Kent has some of the best offensive numbers by a second baseman in history, but he’s struggled to get traction. This is his seventh year on the ballot and he only got to 18.1 percent last year. He’s a long shot at this point.
I’ve long believed Wagner is deserving of a spot in the Hall, as his numbers compare surprisingly well to Mariano Rivera and are superior to those of Trevor Hoffman. The only thing keeping him back is his comparatively low saves total. He’s in his fifth year, so there’s still time, but he’s got to make some significant gains this year.

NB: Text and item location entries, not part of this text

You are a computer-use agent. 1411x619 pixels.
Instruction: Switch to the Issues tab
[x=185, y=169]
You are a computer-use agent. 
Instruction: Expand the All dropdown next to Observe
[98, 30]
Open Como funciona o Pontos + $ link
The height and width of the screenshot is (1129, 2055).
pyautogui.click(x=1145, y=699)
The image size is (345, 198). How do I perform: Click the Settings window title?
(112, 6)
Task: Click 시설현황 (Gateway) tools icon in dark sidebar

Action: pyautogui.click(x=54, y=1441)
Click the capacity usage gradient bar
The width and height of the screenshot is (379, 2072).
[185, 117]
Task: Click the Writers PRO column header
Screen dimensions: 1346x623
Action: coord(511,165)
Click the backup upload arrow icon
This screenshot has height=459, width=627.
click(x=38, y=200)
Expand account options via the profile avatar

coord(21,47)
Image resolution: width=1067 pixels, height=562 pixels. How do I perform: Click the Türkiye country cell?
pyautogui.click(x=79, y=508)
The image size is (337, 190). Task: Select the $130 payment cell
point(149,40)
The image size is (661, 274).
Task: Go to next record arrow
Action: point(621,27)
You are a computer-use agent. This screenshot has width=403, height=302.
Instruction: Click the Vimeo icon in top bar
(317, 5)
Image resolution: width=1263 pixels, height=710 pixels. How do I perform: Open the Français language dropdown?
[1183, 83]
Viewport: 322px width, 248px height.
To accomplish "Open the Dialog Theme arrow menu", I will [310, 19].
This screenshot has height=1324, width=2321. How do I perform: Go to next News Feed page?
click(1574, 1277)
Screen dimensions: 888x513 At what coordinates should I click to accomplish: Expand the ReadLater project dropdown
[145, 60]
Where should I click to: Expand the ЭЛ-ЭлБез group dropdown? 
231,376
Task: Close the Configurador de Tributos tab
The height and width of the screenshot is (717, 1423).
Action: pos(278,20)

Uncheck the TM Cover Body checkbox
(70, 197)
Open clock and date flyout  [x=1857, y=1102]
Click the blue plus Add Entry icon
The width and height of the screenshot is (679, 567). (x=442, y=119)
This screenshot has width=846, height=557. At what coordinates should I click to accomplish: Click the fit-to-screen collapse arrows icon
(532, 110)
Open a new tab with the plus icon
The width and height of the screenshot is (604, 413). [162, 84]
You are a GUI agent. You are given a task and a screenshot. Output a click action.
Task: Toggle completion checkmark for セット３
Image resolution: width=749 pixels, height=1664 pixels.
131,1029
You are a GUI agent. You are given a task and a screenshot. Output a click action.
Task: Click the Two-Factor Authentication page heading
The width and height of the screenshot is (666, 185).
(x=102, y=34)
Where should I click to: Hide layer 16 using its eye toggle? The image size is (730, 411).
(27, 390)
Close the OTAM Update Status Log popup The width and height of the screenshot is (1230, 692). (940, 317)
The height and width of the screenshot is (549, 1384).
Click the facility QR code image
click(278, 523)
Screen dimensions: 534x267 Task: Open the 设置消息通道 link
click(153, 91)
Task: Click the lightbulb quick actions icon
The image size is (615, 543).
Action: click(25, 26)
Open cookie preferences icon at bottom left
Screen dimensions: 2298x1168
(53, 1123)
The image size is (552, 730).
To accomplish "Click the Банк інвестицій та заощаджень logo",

Pettitte seems like a borderline case at best, but he’s got plenty of time, as he’s only on his second year. Newcomers Pena and Valverde don’t have much in the way of candidacy, so I would expect them both to fall off the ballot after this year.
Best of the Rest
The 2020 Hall of Fame class will surely be headlined by Derek Jeter, who’s got a slam dunk case and could even get in unanimously. Larry Walker is in his final year on the ballot and will need a big push to get over the hump.
Defensive wizards Scott Rolen, Omar Vizquel and Andruw Jones will be looking for jumps in their third years, while slugger Manny Ramirez is looking to just keep his candidacy afloat despite being tainted by steroid use.
Alfonso Soriano and Jason Giambi could get some support in their first tries, so we’ll see if it’s enough to remain on the ballot. A couple of Houston-area products in Adam Dunn and Josh Beckett are also in the running, but neither is likely to get significant support.